Тихий ход истории
Анна Толстова о выставке Михаль Ровнер в Мультимедиа Арт Музее
В Мультимедиа Арт Музее открыта выставка специального гостя VI Московской биеннале Михаль Ровнер «Смещения». Это вторая выставка знаменитой израильской художницы в России: она принимала участие и в самой первой биеннале современного искусства в Москве
Бараки Освенцима — те, где нет экспозиций о жизни лагеря смерти, то есть об организации процесса уничтожения в нем,— отданы странам--участницам Второй мировой, так что весь музей представляет собой что-то вроде чудовищной всемирной выставки с национальными павильонами, в каждом из которых рассказывается своя правда о войне. И отдельные национальные правды временами входят в противоречие друг с другом, обвиняют друг друга, ненавидят друг друга, так что в целом зрелище это кажется еще более безнадежным и безысходным, чем "инсталляции" из груд чемоданов, очков и расчесок. Среди "национальных павильонов" есть и барак Израиля, не участвовавшего в войне по причине отсутствия на политической карте мира. Израиль сделал выставку о Катастрофе, о Шоа, и это изумительная кураторская работа — без слов, без обвинений и деклараций, вся построенная на звуках и образах, с прекрасными мультимедийными инсталляциями. Там есть один зал, откуда все выходят, изменившись в лице. Вначале кажется, что в зале ничего нет, кроме белых стен, но потом, приглядевшись, замечаешь, что прямо по стенам на уровне глаз идут бледные рисунки, нарисованные чаще простым, реже цветными карандашами. Это детские рисунки. Птички, кошечки, собачки и совсем уж фантастические звери. Мамы с колясками и мальчики на самокатах. Кастрюльки, тарелки, ложки, вообще еда. Повешенные на виселице, расстрел партизан в лесу, вокзал и люди с чемоданами, на чемоданах — надпись "Terezin". Цветочки и сердечки — pour maman, fuer Mutti. Скупая аннотация напоминает, что в Шоа погибло полтора миллиона еврейских детей, а это — рисунки детей, убитых в Освенциме, которые собрал и перерисовал художник. Имени художника не называют. Это — Михаль Ровнер.

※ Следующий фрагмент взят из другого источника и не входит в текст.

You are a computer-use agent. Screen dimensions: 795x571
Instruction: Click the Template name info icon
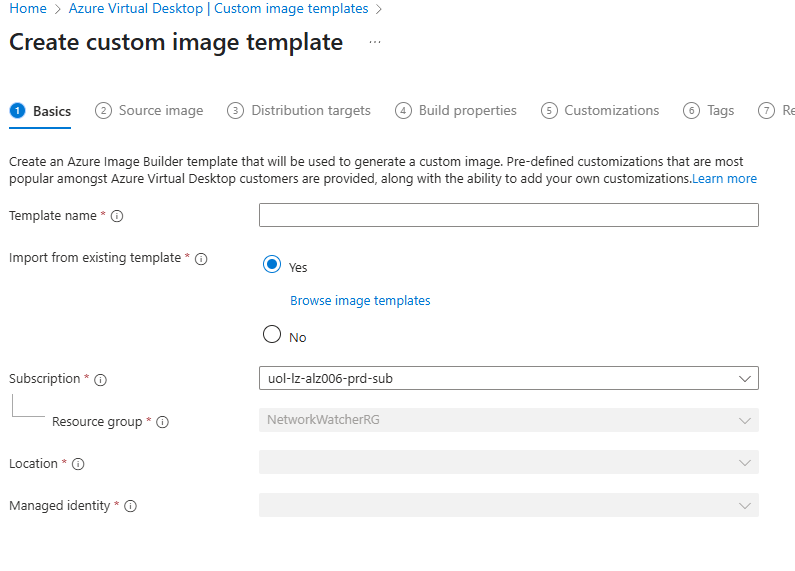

Всякого художника, родившегося и живущего в Израиле, неизбежно воспринимают в контексте еврейства, еврейского мировоззрения, что бы под этим ни понималось, и еврейских тем — вплоть до арабо-израильского конфликта. У Михаль Ровнер были работы, которые трудно воспринять иначе, вне политического контекста, скажем, инсталляции и фильм, сделанные на израильско-ливанской границе, или те, где основой для фотомонтажа, видеопроекций или конструкций наподобие минималистских руин стали камни из брошенных арабами домов. Но она, самый известный в мире художник Израиля, имеющий сравнительно мало общего с израильской художественной сценой и сделавший блестящую международную карьеру, против "узко еврейских" интерпретаций своего творчества. Первым шагом на этом карьерном пути стал переезд в Нью-Йорк, где Михаль Ровнер поначалу работала ассистенткой Роберта Франка, изучая философию фотографии на практике, словно бы познаний в философии, полученных в Университете Тель-Авива, и в фотографии, полученных в Академии Бецалель в Иерусалиме, оказалось недостаточно. Однако прославила ее не фотография, не живопись и не скульптура, а видео, видеокартины и видеофрески с "орнаментом масс", чем она занимается с середины 1990-х. Именно с видео связаны все наиболее важные заказы и ангажементы Михаль Ровнер в последнее время. Мегаломанская выставка в Лувре, превратившая весь ансамбль — от подвалов с древними фундаментами до двора Наполеона со стеклянной пирамидой Ио Мин Пея — в экран и сцену ее видеоискусства. Оформление спроектированной Алвару Сизой и Эдуарду Соуту де Моурой станции метро в Неаполе, где проект по созданию андерграундного в буквальном смысле музея современного искусства курирует Акилле Бонито Олива. Сценография постановки "Трубадура" в неаполитанском театре Сан-Карло. Ее видеоработы зачаровывают многих — например, Филипа Гласса и Хайнера Геббельса, писавших к ним музыку.
Собственно, только видео и показано на выставке "Смещения": восемь видеокартин (жидкокристаллических экранов в черных рамах) и две видеофрески (проекции на стену). Все они объединены одним сюжетом: плоскость фона, напоминающего разом растрескавшийся камень, пустыню, море, географическую карту и рябь на мониторе телевизора, в разных направлениях пересекают вереницы людей, непрестанно идущих друг за другом и в то же время как будто бы не сходящих с места. Зрелище могло бы показаться несколько однообразным, если бы финалом его не была колоссальная видеофреска под названием "Трещины времени", шедевр нынешней московской выставки, который невольно переименовываешь в "Лию и Рахиль". Те же бесконечные ряды анонимных людей, бредущих по каменной поверхности, покрытой то расширяющимися и углубляющимися, то затягивающимися, как раны, трещинами, проходят сквозь две гигантские темные фигуры в правой части фрески. Фигуры, вероятно женские, медленно движутся, время от времени воздевая руки, словно плакальщицы, или склоняя головы, словно молящиеся, меняют очертания и интенсивность цвета, но, в сущности, не изменяются. Трудно не истолковать эти "орнаменты масс" как метафору хода истории, причем не в абстрактно-популярных его пониманиях, дескать, в одну воду нельзя войти дважды, но повторится все, как встарь, а в понимании еврейском и религиозном. Когда историческая миссия народа — свидетельствовать о том, чье имя не произносят, свидетельствовать до последнего вздоха в очереди в газовую камеру.